Première expérience jeune public : transmutation d’un cabinet de curiosités

7 Merveilles, photo de répétition © CCBL'A
7 Merveilles, photo de répétition © CCBL'A

Sylvie Martin-Lahmani et Caroline Godart, codirectrices d’Alternatives théâtrales, m’ont proposé de relater sur le blog de la revue ma première expérience de spectacle pour le jeune public, en l’occurrence la création d’un cabinet de curiosités pour enfants à partir de ceux que j’ai conçus pour un public adulte. Cette création, qui devait avoir lieu fin novembre au Théâtre La montagne magique à Bruxelles, a été reportée. D’autres dates sont prévues au Centre culturel de Braine-l’Alleud début février – si les théâtres rouvrent…

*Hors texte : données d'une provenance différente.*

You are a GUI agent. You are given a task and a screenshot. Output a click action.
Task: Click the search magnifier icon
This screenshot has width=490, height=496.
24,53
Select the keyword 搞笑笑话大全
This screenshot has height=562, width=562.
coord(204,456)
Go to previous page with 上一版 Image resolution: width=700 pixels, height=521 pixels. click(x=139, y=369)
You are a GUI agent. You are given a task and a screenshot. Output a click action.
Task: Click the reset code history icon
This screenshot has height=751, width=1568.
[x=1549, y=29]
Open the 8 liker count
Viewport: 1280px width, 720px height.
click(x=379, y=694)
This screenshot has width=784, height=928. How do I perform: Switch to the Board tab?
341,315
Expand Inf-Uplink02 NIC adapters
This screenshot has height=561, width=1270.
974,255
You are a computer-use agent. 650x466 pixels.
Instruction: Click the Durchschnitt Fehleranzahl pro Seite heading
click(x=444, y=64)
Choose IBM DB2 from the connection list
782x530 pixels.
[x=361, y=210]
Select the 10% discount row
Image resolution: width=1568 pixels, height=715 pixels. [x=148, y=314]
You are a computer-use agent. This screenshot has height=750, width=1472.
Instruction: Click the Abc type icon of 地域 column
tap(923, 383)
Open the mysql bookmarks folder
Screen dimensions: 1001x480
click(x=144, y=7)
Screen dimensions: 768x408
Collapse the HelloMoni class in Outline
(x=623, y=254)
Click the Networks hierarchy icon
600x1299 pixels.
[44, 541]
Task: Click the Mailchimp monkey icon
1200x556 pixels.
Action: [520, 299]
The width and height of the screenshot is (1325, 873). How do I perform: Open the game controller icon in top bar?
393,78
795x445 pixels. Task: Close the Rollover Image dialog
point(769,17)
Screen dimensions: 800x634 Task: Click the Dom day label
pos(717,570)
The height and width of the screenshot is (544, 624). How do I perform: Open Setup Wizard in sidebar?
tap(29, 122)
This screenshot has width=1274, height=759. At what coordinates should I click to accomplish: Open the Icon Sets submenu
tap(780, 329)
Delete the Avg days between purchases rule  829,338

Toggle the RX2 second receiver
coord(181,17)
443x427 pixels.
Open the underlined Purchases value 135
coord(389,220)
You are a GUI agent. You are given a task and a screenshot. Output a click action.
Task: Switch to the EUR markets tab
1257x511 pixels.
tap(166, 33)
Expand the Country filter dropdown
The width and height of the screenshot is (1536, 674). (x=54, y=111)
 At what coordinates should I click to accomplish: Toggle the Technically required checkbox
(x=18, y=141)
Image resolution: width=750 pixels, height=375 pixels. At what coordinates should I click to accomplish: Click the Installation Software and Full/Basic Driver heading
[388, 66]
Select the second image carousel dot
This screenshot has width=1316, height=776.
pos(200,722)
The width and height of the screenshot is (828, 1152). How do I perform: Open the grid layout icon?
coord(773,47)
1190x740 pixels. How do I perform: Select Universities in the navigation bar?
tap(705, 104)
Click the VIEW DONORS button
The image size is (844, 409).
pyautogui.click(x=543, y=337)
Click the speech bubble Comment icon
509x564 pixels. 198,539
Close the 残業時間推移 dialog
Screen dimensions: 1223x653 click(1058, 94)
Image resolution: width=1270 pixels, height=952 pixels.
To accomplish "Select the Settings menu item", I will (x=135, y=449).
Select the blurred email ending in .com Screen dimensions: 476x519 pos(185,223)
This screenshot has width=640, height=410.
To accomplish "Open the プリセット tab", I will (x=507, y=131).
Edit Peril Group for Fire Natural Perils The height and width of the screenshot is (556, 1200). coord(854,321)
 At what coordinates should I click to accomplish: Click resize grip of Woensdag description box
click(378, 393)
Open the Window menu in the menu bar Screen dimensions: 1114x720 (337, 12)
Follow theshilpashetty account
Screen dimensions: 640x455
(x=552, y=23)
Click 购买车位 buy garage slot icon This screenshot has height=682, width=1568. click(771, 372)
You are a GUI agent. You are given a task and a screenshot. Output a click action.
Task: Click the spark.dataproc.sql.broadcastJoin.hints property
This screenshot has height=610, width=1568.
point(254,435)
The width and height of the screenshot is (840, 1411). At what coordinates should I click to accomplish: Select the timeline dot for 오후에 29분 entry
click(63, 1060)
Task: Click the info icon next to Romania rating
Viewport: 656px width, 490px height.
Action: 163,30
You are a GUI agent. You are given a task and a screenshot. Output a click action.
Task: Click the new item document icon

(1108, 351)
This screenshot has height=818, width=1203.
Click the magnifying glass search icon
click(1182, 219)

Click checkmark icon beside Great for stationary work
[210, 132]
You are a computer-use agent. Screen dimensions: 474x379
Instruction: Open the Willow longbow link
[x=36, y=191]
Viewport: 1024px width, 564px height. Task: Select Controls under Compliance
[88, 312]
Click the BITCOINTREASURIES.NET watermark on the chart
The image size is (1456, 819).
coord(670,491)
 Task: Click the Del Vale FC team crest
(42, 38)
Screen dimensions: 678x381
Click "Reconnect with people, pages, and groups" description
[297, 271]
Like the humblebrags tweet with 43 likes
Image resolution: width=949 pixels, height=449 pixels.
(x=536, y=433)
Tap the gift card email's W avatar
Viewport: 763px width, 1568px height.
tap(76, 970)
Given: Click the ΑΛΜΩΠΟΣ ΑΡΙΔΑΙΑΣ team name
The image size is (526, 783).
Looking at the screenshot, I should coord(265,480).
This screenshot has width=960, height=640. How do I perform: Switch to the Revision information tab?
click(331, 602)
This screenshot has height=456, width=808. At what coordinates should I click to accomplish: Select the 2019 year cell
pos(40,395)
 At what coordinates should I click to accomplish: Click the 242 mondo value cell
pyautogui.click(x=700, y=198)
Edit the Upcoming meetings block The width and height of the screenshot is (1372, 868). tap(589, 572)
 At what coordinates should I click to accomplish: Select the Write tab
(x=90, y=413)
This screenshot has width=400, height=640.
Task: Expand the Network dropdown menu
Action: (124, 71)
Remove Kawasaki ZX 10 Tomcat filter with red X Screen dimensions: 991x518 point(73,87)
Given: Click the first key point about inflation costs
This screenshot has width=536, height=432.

Le compte rendu de mon expérience ne portera donc que sur l’amont ; l’aval viendra en son temps !

Prima materia

Ancêtre des musées, le cabinet de curiosités, apparu au 16e siècle, est souvent perçu comme un capharnaüm de bizarreries hétéroclites. Il est pourtant un petit théâtre du monde, qui réunit des éléments de la nature (naturalia) et de la fabrication humaine (artificialia) selon un principe d’émerveillement – c’est-à dire non seulement la fascination pour la pièce rare, insolite ou précieuse, l’émotion provoquée par la surprise, la beauté ou l’étrangeté, mais aussi l’étonnement devant la diversité singulière des êtres et des choses et le questionnement incitant à les connaître.

Depuis bientôt 15 ans, je revisite le principe du cabinet de curiosités sous la forme de conférences scéniques pour partager, à travers un assemblage personnel de spécimens et d’objets singuliers, du gai savoir sur des sujets qui me tiennent à cœur : le baroque, le monde naturel, et l’histoire de ces Wunderkammern « chambres des merveilles » qui ressurgissent aujourd’hui comme dispositifs de transversalité entre arts et sciences.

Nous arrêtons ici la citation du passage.